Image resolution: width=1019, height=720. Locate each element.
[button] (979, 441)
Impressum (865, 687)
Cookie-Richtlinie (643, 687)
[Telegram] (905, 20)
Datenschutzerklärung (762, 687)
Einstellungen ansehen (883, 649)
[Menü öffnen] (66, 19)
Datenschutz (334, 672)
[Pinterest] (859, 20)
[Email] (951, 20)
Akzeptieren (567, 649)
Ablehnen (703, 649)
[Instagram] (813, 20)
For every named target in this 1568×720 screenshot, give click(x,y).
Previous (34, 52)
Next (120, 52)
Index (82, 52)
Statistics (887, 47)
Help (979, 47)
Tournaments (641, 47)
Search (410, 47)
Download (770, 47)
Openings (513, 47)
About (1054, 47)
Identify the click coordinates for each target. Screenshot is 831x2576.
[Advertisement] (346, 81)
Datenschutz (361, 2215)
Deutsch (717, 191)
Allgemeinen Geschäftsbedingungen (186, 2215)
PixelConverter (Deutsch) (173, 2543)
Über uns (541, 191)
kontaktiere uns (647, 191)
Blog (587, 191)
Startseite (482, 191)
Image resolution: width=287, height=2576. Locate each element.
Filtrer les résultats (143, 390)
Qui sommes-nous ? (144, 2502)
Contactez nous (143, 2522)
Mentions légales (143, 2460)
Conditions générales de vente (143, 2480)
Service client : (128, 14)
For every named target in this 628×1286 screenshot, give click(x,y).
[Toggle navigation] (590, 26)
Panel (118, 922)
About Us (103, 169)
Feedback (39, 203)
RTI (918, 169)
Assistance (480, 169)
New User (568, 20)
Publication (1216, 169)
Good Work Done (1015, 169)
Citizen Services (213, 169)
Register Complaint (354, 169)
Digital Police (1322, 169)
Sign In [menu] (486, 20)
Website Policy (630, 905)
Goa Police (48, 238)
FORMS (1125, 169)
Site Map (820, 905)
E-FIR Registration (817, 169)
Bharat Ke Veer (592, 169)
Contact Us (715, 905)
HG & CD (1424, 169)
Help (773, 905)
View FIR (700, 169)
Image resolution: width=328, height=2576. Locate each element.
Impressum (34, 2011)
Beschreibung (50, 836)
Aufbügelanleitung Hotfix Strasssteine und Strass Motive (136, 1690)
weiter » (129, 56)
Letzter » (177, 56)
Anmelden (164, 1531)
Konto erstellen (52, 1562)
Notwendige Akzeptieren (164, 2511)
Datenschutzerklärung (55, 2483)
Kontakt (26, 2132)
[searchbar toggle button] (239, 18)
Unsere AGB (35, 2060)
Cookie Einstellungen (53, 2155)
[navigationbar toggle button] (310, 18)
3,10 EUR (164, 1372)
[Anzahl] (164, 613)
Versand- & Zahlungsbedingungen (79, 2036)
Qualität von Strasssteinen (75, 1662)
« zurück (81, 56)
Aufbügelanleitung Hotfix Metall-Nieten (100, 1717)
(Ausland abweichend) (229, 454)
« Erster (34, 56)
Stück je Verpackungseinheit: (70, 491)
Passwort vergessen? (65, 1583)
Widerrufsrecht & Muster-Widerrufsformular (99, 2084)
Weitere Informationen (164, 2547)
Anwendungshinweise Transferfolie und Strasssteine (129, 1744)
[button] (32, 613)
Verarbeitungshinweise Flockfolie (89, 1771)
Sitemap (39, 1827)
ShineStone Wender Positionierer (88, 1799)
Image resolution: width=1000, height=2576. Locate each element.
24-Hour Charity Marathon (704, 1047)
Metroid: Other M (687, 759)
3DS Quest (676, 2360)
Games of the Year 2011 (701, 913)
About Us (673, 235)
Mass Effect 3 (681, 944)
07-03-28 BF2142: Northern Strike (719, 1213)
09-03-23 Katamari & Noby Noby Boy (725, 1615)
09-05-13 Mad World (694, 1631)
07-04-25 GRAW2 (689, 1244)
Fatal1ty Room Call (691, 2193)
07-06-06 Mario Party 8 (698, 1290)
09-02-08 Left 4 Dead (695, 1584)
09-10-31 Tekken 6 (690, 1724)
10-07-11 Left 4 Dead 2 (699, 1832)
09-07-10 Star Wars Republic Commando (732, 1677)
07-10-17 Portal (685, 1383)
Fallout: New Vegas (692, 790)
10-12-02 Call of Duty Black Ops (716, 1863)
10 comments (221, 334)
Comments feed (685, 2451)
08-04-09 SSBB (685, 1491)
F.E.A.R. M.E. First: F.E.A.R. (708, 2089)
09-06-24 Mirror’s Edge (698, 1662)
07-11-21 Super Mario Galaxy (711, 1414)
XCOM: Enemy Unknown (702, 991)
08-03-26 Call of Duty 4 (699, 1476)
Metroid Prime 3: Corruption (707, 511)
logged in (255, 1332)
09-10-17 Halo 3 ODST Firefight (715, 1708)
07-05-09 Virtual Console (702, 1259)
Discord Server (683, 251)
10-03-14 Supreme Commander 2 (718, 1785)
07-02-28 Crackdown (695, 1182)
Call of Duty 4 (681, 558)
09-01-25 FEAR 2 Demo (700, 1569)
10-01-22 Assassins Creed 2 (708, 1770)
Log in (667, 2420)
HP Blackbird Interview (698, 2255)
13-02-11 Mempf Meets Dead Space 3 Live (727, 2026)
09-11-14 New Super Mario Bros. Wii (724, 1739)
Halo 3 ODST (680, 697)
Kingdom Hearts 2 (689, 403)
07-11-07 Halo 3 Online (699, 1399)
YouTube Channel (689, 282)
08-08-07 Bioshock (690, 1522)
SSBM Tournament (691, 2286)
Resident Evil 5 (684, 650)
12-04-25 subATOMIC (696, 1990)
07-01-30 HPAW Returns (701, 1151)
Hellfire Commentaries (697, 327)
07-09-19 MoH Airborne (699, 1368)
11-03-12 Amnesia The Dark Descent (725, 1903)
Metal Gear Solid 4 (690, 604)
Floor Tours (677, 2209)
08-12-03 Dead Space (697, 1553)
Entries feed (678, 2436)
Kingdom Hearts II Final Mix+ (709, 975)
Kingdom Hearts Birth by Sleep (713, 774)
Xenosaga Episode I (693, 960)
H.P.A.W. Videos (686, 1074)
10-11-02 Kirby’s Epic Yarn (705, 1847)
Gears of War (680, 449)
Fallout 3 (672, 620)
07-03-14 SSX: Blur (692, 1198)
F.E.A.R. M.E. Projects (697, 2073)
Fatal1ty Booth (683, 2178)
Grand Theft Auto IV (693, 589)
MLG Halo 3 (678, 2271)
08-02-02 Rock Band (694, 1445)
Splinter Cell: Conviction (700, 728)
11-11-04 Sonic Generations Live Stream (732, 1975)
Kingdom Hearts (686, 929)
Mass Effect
☆ ☆ ☆ ☆ ☆ ☆ ☆
Work to do
Rewrite all the records with "Impressum" replaced by "Imprint" everywhere it occurs, leaving everything else unchanged.

Solution to this task
Image resolution: width=1019, height=720. Locate each element.
[button] (979, 441)
Imprint (865, 687)
Cookie-Richtlinie (643, 687)
[Telegram] (905, 20)
Datenschutzerklärung (762, 687)
Einstellungen ansehen (883, 649)
[Menü öffnen] (66, 19)
Datenschutz (334, 672)
[Pinterest] (859, 20)
[Email] (951, 20)
Akzeptieren (567, 649)
Ablehnen (703, 649)
[Instagram] (813, 20)
For every named target in this 1568×720 screenshot, give click(x,y).
Previous (34, 52)
Next (120, 52)
Index (82, 52)
Statistics (887, 47)
Help (979, 47)
Tournaments (641, 47)
Search (410, 47)
Download (770, 47)
Openings (513, 47)
About (1054, 47)
Identify the click coordinates for each target. Screenshot is 831x2576.
[Advertisement] (346, 81)
Datenschutz (361, 2215)
Deutsch (717, 191)
Allgemeinen Geschäftsbedingungen (186, 2215)
PixelConverter (Deutsch) (173, 2543)
Über uns (541, 191)
kontaktiere uns (647, 191)
Blog (587, 191)
Startseite (482, 191)
Image resolution: width=287, height=2576. Locate each element.
Filtrer les résultats (143, 390)
Qui sommes-nous ? (144, 2502)
Contactez nous (143, 2522)
Mentions légales (143, 2460)
Conditions générales de vente (143, 2480)
Service client : (128, 14)
For every named target in this 628×1286 screenshot, give click(x,y).
[Toggle navigation] (590, 26)
Panel (118, 922)
About Us (103, 169)
Feedback (39, 203)
RTI (918, 169)
Assistance (480, 169)
New User (568, 20)
Publication (1216, 169)
Good Work Done (1015, 169)
Citizen Services (213, 169)
Register Complaint (354, 169)
Digital Police (1322, 169)
Sign In [menu] (486, 20)
Website Policy (630, 905)
Goa Police (48, 238)
FORMS (1125, 169)
Site Map (820, 905)
E-FIR Registration (817, 169)
Bharat Ke Veer (592, 169)
Contact Us (715, 905)
HG & CD (1424, 169)
Help (773, 905)
View FIR (700, 169)
Image resolution: width=328, height=2576. Locate each element.
Imprint (34, 2011)
Beschreibung (50, 836)
Aufbügelanleitung Hotfix Strasssteine und Strass Motive (136, 1690)
weiter » (129, 56)
Letzter » (177, 56)
Anmelden (164, 1531)
Konto erstellen (52, 1562)
Notwendige Akzeptieren (164, 2511)
Datenschutzerklärung (55, 2483)
Kontakt (26, 2132)
[searchbar toggle button] (239, 18)
Unsere AGB (35, 2060)
Cookie Einstellungen (53, 2155)
[navigationbar toggle button] (310, 18)
3,10 EUR (164, 1372)
[Anzahl] (164, 613)
Versand- & Zahlungsbedingungen (79, 2036)
Qualität von Strasssteinen (75, 1662)
« zurück (81, 56)
Aufbügelanleitung Hotfix Metall-Nieten (100, 1717)
(Ausland abweichend) (229, 454)
« Erster (34, 56)
Stück je Verpackungseinheit: (70, 491)
Passwort vergessen? (65, 1583)
Widerrufsrecht & Muster-Widerrufsformular (99, 2084)
Weitere Informationen (164, 2547)
Anwendungshinweise Transferfolie und Strasssteine (129, 1744)
[button] (32, 613)
Verarbeitungshinweise Flockfolie (89, 1771)
Sitemap (39, 1827)
ShineStone Wender Positionierer (88, 1799)
Image resolution: width=1000, height=2576. Locate each element.
24-Hour Charity Marathon (704, 1047)
Metroid: Other M (687, 759)
3DS Quest (676, 2360)
Games of the Year 2011 (701, 913)
About Us (673, 235)
Mass Effect 3 (681, 944)
07-03-28 BF2142: Northern Strike (719, 1213)
09-03-23 Katamari & Noby Noby Boy (725, 1615)
09-05-13 Mad World (694, 1631)
07-04-25 GRAW2 (689, 1244)
Fatal1ty Room Call (691, 2193)
07-06-06 Mario Party 8 (698, 1290)
09-02-08 Left 4 Dead (695, 1584)
09-10-31 Tekken 6 (690, 1724)
10-07-11 Left 4 Dead 2 (699, 1832)
09-07-10 Star Wars Republic Commando (732, 1677)
07-10-17 Portal (685, 1383)
Fallout: New Vegas (692, 790)
10-12-02 Call of Duty Black Ops (716, 1863)
10 comments (221, 334)
Comments feed (685, 2451)
08-04-09 SSBB (685, 1491)
F.E.A.R. M.E. First: F.E.A.R. (708, 2089)
09-06-24 Mirror’s Edge (698, 1662)
07-11-21 Super Mario Galaxy (711, 1414)
XCOM: Enemy Unknown (702, 991)
08-03-26 Call of Duty 4 (699, 1476)
Metroid Prime 3: Corruption (707, 511)
logged in (255, 1332)
09-10-17 Halo 3 ODST Firefight (715, 1708)
07-05-09 Virtual Console (702, 1259)
Discord Server (683, 251)
10-03-14 Supreme Commander 2 (718, 1785)
07-02-28 Crackdown (695, 1182)
Call of Duty 4 (681, 558)
09-01-25 FEAR 2 Demo (700, 1569)
10-01-22 Assassins Creed 2 (708, 1770)
Log in (667, 2420)
HP Blackbird Interview (698, 2255)
13-02-11 Mempf Meets Dead Space 3 Live (727, 2026)
09-11-14 New Super Mario Bros. Wii (724, 1739)
Halo 3 ODST (680, 697)
Kingdom Hearts 2 (689, 403)
07-11-07 Halo 3 Online (699, 1399)
YouTube Channel (689, 282)
08-08-07 Bioshock (690, 1522)
SSBM Tournament (691, 2286)
Resident Evil 5 (684, 650)
12-04-25 subATOMIC (696, 1990)
07-01-30 HPAW Returns (701, 1151)
Hellfire Commentaries (697, 327)
07-09-19 MoH Airborne (699, 1368)
11-03-12 Amnesia The Dark Descent (725, 1903)
Metal Gear Solid 4 (690, 604)
Floor Tours (677, 2209)
08-12-03 Dead Space (697, 1553)
Entries feed (678, 2436)
Kingdom Hearts II Final Mix+ (709, 975)
Kingdom Hearts Birth by Sleep (713, 774)
Xenosaga Episode I (693, 960)
H.P.A.W. Videos (686, 1074)
10-11-02 Kirby’s Epic Yarn (705, 1847)
Gears of War (680, 449)
Fallout 3 (672, 620)
07-03-14 SSX: Blur (692, 1198)
F.E.A.R. M.E. Projects (697, 2073)
Fatal1ty Booth (683, 2178)
Grand Theft Auto IV (693, 589)
MLG Halo 3 (678, 2271)
08-02-02 Rock Band (694, 1445)
Splinter Cell: Conviction (700, 728)
11-11-04 Sonic Generations Live Stream (732, 1975)
Kingdom Hearts (686, 929)
Mass Effect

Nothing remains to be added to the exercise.